Date Posted: 9/23/2024

The Association for Computational Linguistics (ACL) has chosen a paper by Lillian Lee '93, the Charles Roy Davis Professor in the Ann S. Bowers College of Computing and Information Science, for its 25-year Test of Time Paper Award.

Each year, ACL selects up to two papers published 25 years earlier, and up to two papers published 10 years earlier, for contributions that have had a "long-lasting impact on the field of natural language processing (NLP) and computational linguistics." 

Lee's 1999 paper, "Measures of Distributional Similarity," was published in the Proceedings of the 37th Annual Meeting of the ACL. It was an early contribution in the field of language modeling.

Today, large language models (LLMs), like ChatGPT, generate text by predicting the statistically most likely next word based on the data it was previously trained on – buckets and buckets of text scraped from across the internet. 

In the late 90s, researchers faced a similar language prediction challenge but with more modest immediate goals. At the time, they were trying to differentiate between ambiguous sentences for so-called “decoding” tasks in speech recognition, machine translation, and other language applications. Lee gives this example: Did someone say, “It's hard to recognize speech"? Or did they actually say, "It’s hard to wreck a nice beach”? Those sentences sound similar but mean very different things. A language model from the time would make a choice based on which words were statistically most likely to be uttered, based on other words nearby.

But how could a model from the 90s make this call when it had been trained on only a few million words, instead of the entire internet? To address this "sparse data" problem, Lee and other NLP researchers used an approach called distributional similarity – the idea that words that appear in the same contexts tend to have similar meanings. By identifying words that have a similar context, the language model could use one as a guide for the other, to estimate the odds of when it might be used.

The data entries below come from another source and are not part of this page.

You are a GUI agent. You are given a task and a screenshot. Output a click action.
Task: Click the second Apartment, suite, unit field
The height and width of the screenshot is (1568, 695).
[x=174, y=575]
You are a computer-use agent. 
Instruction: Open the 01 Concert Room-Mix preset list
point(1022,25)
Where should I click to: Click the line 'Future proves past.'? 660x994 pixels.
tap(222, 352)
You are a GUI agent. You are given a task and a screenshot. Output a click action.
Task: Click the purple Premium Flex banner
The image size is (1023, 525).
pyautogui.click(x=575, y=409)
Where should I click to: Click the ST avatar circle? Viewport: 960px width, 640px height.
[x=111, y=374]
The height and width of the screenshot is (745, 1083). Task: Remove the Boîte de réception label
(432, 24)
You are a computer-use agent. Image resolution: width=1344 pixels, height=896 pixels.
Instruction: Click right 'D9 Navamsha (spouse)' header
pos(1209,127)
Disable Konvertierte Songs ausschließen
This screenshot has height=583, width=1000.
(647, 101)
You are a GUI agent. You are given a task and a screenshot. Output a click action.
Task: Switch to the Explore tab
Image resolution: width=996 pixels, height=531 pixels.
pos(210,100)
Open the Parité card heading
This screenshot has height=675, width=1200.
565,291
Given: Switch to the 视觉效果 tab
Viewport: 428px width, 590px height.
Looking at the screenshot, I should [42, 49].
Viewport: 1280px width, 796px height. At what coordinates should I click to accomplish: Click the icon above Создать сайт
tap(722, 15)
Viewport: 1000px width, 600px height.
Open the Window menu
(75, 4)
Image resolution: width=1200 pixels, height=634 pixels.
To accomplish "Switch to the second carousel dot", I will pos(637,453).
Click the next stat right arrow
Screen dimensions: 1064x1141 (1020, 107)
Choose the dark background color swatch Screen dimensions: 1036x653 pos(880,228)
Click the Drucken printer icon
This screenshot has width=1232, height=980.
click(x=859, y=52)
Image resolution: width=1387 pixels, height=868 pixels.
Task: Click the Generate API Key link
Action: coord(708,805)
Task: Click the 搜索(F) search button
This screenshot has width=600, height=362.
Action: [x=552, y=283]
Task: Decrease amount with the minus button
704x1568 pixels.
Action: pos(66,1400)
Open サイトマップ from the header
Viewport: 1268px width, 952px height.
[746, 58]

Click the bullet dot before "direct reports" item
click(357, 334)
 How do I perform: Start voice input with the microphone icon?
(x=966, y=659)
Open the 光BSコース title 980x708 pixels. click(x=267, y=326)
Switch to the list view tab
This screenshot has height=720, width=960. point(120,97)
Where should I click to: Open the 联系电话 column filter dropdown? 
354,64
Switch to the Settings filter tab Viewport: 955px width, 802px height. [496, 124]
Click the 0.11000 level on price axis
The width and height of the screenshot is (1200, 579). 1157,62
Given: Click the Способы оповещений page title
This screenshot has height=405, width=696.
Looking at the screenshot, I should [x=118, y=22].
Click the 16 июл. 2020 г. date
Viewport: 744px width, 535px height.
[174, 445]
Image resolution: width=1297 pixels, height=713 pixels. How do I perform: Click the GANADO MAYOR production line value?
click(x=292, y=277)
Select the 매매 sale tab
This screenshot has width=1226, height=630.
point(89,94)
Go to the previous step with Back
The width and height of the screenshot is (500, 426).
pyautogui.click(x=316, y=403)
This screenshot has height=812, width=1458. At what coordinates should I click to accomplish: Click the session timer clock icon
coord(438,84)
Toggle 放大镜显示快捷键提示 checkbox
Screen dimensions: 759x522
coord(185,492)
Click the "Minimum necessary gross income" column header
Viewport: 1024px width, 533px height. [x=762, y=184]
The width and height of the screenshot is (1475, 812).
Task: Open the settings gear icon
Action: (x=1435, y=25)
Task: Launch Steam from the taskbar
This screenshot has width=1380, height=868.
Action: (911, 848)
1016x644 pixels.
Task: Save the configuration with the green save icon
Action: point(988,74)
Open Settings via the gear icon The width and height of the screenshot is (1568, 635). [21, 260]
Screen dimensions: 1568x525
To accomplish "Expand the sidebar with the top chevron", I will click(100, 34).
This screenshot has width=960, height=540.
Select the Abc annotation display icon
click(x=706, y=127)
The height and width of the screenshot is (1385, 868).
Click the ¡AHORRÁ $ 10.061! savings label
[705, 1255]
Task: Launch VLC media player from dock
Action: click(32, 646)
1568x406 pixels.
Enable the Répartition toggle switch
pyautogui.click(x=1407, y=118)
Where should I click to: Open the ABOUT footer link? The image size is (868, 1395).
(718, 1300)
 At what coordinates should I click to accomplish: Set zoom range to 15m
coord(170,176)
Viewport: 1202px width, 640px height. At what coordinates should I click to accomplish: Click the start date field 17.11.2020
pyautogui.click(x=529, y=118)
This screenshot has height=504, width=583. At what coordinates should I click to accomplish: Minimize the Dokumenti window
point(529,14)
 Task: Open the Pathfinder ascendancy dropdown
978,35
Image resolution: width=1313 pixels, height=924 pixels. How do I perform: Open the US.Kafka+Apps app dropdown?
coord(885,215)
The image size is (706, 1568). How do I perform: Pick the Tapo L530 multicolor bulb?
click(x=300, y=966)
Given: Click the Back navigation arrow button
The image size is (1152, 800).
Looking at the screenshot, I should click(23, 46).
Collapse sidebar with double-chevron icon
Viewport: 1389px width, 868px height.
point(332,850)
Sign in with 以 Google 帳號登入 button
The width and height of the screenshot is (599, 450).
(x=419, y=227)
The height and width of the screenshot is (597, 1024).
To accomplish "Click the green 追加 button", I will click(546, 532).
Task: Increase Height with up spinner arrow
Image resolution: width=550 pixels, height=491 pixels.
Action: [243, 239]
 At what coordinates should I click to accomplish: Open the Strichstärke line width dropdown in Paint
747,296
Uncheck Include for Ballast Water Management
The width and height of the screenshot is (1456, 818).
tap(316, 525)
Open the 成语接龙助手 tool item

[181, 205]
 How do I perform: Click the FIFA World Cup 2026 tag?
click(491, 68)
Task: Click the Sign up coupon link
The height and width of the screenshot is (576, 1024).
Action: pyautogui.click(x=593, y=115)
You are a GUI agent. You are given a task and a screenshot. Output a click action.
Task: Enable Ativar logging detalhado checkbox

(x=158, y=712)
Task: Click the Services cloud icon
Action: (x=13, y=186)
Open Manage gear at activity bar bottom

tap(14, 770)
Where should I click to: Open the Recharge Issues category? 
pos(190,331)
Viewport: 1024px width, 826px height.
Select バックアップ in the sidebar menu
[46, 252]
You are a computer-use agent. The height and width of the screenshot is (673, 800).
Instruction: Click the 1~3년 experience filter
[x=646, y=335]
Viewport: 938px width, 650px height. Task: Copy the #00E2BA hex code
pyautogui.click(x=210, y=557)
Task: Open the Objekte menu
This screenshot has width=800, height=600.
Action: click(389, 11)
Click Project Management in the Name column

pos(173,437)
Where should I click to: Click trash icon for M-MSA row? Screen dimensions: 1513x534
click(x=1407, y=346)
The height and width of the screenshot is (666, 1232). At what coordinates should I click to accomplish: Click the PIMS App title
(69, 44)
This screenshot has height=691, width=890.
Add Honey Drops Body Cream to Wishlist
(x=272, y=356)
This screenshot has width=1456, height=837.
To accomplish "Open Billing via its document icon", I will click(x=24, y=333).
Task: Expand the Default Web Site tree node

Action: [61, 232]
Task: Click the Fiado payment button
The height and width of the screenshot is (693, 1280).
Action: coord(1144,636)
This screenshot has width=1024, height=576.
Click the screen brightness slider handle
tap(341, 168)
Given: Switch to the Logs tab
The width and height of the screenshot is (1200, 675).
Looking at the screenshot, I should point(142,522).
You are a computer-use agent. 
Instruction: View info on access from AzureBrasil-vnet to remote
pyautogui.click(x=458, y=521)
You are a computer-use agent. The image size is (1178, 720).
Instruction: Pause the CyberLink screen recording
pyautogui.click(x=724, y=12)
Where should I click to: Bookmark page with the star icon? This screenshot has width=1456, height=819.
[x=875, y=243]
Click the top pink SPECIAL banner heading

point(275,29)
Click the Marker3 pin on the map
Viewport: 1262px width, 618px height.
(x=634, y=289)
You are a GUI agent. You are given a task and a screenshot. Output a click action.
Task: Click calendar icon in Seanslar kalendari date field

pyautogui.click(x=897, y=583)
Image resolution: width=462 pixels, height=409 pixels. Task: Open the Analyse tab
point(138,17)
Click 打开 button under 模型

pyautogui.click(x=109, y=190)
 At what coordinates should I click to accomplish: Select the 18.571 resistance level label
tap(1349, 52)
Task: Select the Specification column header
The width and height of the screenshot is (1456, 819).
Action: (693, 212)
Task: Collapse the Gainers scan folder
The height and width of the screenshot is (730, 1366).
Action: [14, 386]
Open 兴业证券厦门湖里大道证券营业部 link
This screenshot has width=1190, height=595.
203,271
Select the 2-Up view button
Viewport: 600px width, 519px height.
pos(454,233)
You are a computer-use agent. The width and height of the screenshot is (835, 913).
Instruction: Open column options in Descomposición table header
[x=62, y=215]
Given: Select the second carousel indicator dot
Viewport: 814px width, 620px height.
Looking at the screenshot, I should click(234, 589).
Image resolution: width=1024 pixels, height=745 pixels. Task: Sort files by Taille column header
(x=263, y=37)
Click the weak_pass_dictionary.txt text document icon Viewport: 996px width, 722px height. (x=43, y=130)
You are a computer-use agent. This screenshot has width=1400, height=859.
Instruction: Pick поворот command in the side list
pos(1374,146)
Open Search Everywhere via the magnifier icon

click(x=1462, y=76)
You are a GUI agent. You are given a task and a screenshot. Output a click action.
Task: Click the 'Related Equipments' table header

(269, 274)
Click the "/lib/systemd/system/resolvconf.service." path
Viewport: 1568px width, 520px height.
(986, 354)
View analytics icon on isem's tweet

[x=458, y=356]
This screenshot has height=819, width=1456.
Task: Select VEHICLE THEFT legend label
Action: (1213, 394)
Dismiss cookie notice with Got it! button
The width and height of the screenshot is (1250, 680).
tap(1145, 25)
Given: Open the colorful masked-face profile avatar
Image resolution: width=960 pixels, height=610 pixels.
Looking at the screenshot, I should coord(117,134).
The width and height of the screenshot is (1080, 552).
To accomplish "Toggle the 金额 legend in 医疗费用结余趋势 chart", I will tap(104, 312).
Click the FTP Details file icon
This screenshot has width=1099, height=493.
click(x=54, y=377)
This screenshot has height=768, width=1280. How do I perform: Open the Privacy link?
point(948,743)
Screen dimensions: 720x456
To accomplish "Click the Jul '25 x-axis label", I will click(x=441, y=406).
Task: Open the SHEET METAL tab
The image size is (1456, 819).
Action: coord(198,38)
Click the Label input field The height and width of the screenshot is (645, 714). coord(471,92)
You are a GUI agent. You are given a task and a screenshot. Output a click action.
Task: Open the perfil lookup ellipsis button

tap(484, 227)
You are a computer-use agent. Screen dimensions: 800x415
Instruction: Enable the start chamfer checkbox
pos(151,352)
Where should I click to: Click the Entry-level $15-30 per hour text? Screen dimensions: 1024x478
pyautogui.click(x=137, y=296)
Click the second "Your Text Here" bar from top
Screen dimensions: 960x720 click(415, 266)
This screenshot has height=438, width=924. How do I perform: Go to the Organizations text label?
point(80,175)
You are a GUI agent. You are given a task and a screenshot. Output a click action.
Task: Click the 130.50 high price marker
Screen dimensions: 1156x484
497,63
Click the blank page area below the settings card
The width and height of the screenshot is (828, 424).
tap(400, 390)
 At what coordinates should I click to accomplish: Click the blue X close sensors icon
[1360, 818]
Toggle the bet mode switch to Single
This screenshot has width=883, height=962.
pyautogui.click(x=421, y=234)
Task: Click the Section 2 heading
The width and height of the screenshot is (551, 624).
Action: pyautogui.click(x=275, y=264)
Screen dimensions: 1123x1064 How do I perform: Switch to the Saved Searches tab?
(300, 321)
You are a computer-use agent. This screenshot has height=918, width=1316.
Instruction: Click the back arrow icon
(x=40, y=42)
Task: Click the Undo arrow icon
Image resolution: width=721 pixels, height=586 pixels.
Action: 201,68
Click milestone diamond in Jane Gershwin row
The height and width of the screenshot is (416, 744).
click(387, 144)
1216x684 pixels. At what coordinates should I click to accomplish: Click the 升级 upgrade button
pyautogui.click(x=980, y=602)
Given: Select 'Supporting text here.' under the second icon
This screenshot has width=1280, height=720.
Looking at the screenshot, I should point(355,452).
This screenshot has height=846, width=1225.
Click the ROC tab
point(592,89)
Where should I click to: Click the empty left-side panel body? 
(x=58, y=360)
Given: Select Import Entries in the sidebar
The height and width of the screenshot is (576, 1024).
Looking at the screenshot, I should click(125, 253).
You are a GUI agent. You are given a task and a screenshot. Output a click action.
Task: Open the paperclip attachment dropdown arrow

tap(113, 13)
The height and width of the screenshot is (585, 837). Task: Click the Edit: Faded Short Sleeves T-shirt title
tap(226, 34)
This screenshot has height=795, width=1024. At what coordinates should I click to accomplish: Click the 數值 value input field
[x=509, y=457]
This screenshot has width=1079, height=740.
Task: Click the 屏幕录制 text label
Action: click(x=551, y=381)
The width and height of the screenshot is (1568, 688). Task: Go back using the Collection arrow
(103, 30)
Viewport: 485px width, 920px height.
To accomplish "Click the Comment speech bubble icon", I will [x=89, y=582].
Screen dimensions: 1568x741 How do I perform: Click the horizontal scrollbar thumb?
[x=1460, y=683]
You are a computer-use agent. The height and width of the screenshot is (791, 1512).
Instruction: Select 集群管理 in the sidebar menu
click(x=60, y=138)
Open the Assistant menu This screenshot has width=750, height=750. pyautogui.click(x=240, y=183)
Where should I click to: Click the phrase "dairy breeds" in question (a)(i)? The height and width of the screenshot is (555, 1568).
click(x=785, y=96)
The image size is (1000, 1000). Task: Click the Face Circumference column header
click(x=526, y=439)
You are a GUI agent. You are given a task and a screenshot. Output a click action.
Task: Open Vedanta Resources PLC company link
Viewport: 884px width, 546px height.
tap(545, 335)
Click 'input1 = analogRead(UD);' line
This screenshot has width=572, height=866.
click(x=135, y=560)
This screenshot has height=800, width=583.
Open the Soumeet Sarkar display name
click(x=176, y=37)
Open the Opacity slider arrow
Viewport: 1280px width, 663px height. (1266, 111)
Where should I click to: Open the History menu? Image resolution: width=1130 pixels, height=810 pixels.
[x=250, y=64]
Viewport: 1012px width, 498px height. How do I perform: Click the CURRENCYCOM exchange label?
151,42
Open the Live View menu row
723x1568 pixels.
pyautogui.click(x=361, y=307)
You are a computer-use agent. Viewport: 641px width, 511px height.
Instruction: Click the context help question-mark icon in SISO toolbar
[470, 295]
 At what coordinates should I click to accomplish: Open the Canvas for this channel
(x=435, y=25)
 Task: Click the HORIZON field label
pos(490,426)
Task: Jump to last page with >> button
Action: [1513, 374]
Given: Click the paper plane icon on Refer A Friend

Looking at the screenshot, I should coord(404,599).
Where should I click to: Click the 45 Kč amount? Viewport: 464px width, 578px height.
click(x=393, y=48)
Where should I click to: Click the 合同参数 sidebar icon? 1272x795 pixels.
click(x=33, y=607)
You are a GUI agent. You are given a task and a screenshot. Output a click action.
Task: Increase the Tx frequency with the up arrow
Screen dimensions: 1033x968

As an example, "cat" and "dog" tend to appear in similar sentences (e.g., ones that involve "vet," "play," or "pet,") whereas "cat" and "tree" do not, Lee said. If a language model doesn't know how to handle "cat," it can make a guess by treating it like "dog" instead of like "tree." 

In her 1999 paper, Lee evaluated several measures of distributional similarity that researchers had proposed previously and came up with her own measure based on her analysis. 

“I was looking at various different kinds of mathematical ways you could try to decide that two sentences or two words or two pieces of language are similar, so that you can use them to help estimate the probabilities of one versus the other,” Lee said. 

Her novel measure, called the skew divergence, could estimate the amount of difference in the usage of two words. Since that time, the skew divergence has found applications not just in language modeling, but also in the areas of quantum computing, image recognition, and graph analysis.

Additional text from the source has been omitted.